Çin’in yıllık 6,5 trilyon dolarlık dış ticaretinin 1 trilyon dolarlık kısmını taşıyan ticaret gemileri, Yemen Denizi’nden geçerler. Deniz haydutlarının varlığını jeopolitik fırsatçılığa dönüştüren emperyalist Batı’nın gerisinde kalmayan Çin, aynı gerekçe ile savaş gemilerini 2008’den itibaren Yemen sularında bulundurmaktadır. Savaş gemilerinin ikmal gereksinimlerini karşılamakta zorlanan Çin için, emperyalizmin işgali altındaki Batı Asya denizlerinde üs kurmak, sanıldığı kadar kolay değildir. Emperyalizmin rahatça askerî üsler zinciri kurabildiği Cibuti’de, mütevazi bir askerî üs kurmak isteyen Çin, bunun için, ekonomik rüşvet anlamında, tam 9 yıl sürecek özel bir uğraş vermiştir. Çin, bu amaca ulaşmak için, Cibuti’den başka, Cibuti’ye göbekten bağlı Etiyopya’ya da büyük yatırımlar yapmıştır.
########
Sorular ve Görevler
A - Aşağıdaki ifadeler Çin'in Yemen sularındaki varlığını anlatan metinle uyumlu mu? Her biri için evet ya da hayır deyin ve kararı belirleyen sözcükleri metinden birebir alıntılayın.
(i) Çin, savaş gemilerini 2008'den beri Yemen sularında bulundurmaktadır.
(ii) Çin'in Cibuti'de üs kurma çabası beş yıl sürmüştür.
(iii) Çin, büyük yatırımlarını yalnızca Cibuti ile sınırlı tutmuştur.
B - Metin alıntısında "Çin’in yıllık 6,5" ile başlayıp "büyük yatırımlar yapmıştır." ile biten bölümü hiç değiştirmeden yazın.

Veri Alıntıları
########
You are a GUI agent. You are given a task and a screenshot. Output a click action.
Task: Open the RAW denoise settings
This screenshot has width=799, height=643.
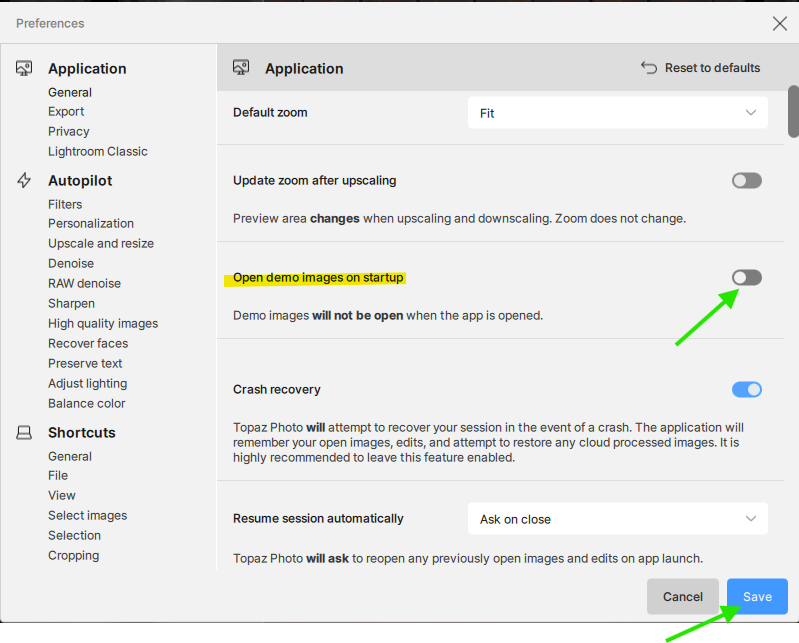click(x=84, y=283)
########
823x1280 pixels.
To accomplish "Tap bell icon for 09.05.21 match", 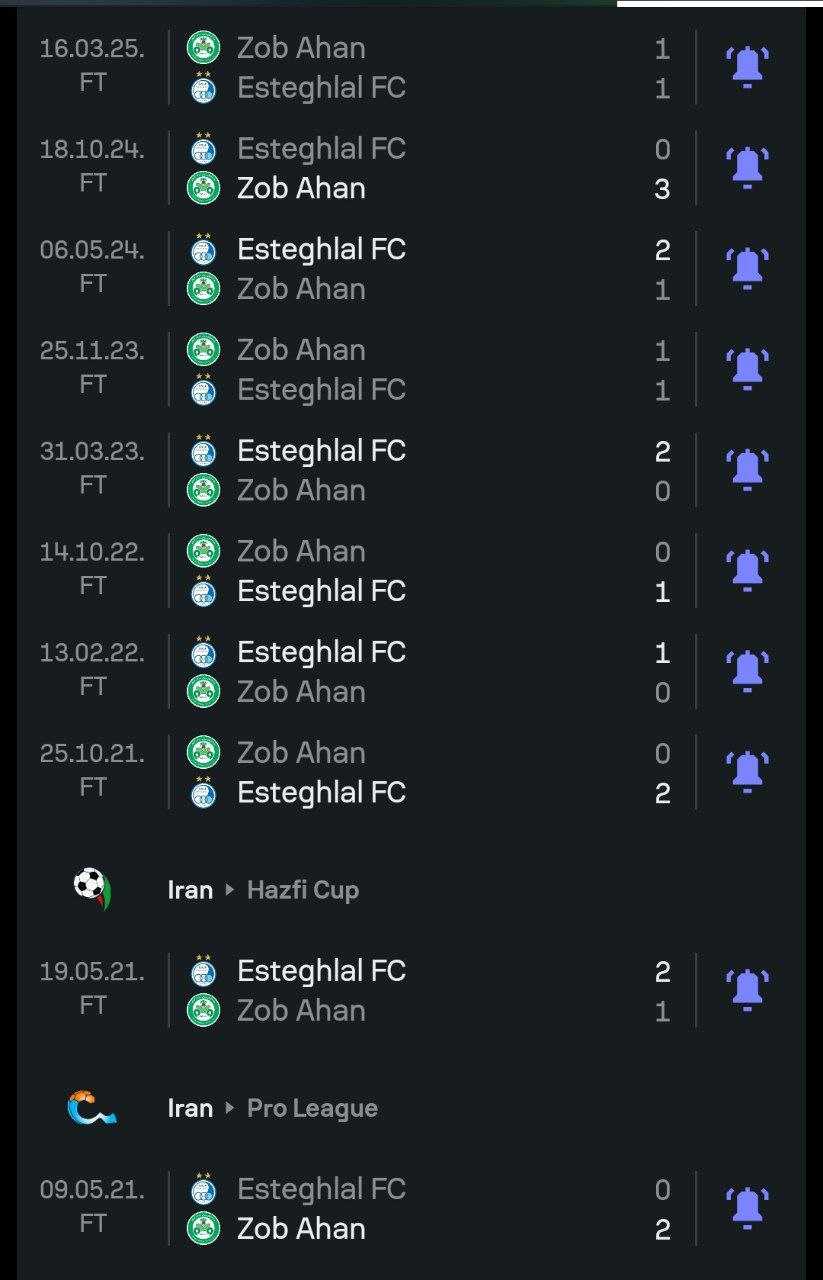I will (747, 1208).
########
Cevap Anahtarı
A -
(i) Evet: "savaş gemilerini 2008’den itibaren Yemen sularında bulundurmaktadır"
(ii) Hayır: "tam 9 yıl sürecek özel bir uğraş vermiştir"
(iii) Hayır: "Cibuti’den başka, Cibuti’ye göbekten bağlı Etiyopya’ya da büyük yatırımlar yapmıştır"

B -
Çin’in yıllık 6,5 trilyon dolarlık dış ticaretinin 1 trilyon dolarlık kısmını taşıyan ticaret gemileri, Yemen Denizi’nden geçerler. Deniz haydutlarının varlığını jeopolitik fırsatçılığa dönüştüren emperyalist Batı’nın gerisinde kalmayan Çin, aynı gerekçe ile savaş gemilerini 2008’den itibaren Yemen sularında bulundurmaktadır. Savaş gemilerinin ikmal gereksinimlerini karşılamakta zorlanan Çin için, emperyalizmin işgali altındaki Batı Asya denizlerinde üs kurmak, sanıldığı kadar kolay değildir. Emperyalizmin rahatça askerî üsler zinciri kurabildiği Cibuti’de, mütevazi bir askerî üs kurmak isteyen Çin, bunun için, ekonomik rüşvet anlamında, tam 9 yıl sürecek özel bir uğraş vermiştir. Çin, bu amaca ulaşmak için, Cibuti’den başka, Cibuti’ye göbekten bağlı Etiyopya’ya da büyük yatırımlar yapmıştır.